Sacramento Elder Abuse Leads To Lawsuit, Part 1 of 11

(Please note: the names and locations of all parties have been changed to protect the confidentiality of the participants in this elder abuse/medical malpractice case and its proceedings.)

INTRODUCTION

This is an action for professional negligence, and ostensibly, for elder abuse, with a claim for punitive damages. The plaintiff, Allison Brown, has brought this action through her daughter and guardian ad litem, Nancy Smith. The defendants are Medical Center, Inc. (hereinafter "MC") and Universal Health. This action arises from care and treatment provided to Ms. Brown at MC, where Ms. Brown is still a patient.

This case involves two allegations: negligent care resulting in the development of a pressure sore, and an alleged failure to monitor on October 10, 2006, leading to a respiratory arrest.

FACTS

On July 25, 2006, plaintiff Allison Brown was brought by ambulance to the ER at the Campus of MC. She had been undergoing dialysis when her family noticed that she was unable to speak, and it was noted that she had right-sided deficits. She arrived at 1645 that day, and at 1700 was being evaluated by the ER physician. She was alert and intermittently verbal, and had an abnormal neurologic examination, including an inability to move her right arm or either leg. A stat CT was ordered. It revealed the presence of an old right frontal lobe infarct (i.e. an old stroke). She was also determined to have had a new stroke. The plan was to admit her to the hospital and to provide supportive care and further evaluate her condition.

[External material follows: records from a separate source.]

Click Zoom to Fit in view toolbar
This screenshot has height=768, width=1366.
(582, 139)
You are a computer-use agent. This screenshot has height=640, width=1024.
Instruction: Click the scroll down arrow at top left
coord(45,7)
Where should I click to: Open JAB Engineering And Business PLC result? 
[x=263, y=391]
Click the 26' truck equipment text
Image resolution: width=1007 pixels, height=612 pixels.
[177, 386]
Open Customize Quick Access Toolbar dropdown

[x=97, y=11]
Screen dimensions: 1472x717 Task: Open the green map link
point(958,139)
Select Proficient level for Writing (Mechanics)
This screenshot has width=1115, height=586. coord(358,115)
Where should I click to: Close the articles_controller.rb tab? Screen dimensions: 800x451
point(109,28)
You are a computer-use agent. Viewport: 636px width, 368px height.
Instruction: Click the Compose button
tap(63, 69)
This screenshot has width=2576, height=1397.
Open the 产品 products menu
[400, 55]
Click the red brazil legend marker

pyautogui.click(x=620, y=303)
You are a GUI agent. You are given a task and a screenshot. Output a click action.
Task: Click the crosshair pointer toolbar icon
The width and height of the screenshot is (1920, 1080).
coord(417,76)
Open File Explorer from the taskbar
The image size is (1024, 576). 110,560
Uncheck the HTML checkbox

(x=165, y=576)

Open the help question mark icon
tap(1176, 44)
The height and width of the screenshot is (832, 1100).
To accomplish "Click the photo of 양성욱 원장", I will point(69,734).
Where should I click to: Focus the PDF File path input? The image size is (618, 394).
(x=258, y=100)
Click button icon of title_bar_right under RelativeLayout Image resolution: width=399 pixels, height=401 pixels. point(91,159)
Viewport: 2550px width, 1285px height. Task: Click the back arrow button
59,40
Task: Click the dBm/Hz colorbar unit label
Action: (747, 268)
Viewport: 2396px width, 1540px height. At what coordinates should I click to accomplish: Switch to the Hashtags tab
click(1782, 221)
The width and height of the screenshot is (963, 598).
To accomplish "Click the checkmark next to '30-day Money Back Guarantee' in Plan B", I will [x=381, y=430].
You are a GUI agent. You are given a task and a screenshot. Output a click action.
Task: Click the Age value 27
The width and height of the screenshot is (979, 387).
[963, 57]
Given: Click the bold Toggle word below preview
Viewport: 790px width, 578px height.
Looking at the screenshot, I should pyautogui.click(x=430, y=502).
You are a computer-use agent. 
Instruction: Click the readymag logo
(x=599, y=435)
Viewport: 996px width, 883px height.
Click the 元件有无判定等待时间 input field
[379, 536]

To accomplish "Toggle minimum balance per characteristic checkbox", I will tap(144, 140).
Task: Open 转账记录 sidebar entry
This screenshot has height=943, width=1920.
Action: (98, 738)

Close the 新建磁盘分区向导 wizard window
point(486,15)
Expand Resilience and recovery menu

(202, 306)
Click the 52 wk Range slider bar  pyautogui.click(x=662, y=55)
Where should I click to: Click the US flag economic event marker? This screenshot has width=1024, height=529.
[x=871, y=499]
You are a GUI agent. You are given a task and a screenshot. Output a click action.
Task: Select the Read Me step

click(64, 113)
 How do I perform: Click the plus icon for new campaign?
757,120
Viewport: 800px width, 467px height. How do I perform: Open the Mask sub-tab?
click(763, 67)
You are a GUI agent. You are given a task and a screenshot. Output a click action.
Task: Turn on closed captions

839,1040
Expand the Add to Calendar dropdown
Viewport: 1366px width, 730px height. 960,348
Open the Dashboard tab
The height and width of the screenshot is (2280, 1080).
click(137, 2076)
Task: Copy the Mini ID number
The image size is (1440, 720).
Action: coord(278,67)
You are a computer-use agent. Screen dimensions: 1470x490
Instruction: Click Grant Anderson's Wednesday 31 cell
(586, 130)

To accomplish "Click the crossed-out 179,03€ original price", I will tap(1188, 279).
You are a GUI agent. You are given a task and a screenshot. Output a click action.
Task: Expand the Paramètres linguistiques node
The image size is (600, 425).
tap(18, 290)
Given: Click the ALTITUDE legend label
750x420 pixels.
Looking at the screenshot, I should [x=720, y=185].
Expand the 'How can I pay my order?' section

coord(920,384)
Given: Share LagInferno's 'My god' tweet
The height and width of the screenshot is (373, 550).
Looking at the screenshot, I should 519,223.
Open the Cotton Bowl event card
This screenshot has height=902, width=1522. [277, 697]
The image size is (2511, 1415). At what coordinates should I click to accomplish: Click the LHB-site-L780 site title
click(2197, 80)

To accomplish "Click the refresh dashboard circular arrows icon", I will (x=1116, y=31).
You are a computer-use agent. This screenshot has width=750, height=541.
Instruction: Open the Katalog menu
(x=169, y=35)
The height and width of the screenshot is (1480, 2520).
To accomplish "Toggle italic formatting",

On July 26, 2006 the initial nursing assessment was done of the plaintiff. At the time of her admission she was noted to have redness on her right buttock. She was also non-verbal by this point, and had a left facial droop. She was also seen by neurologist Joan Green M.D. on July 26. Dr. Green noted the plaintiff's ability to speak had deteriorated since the day before, and when she saw plaintiff she was nonresponsive, and did not follow commands. She suspected a left hemisphere stroke, and recommend a MRI and carotid ultrasound.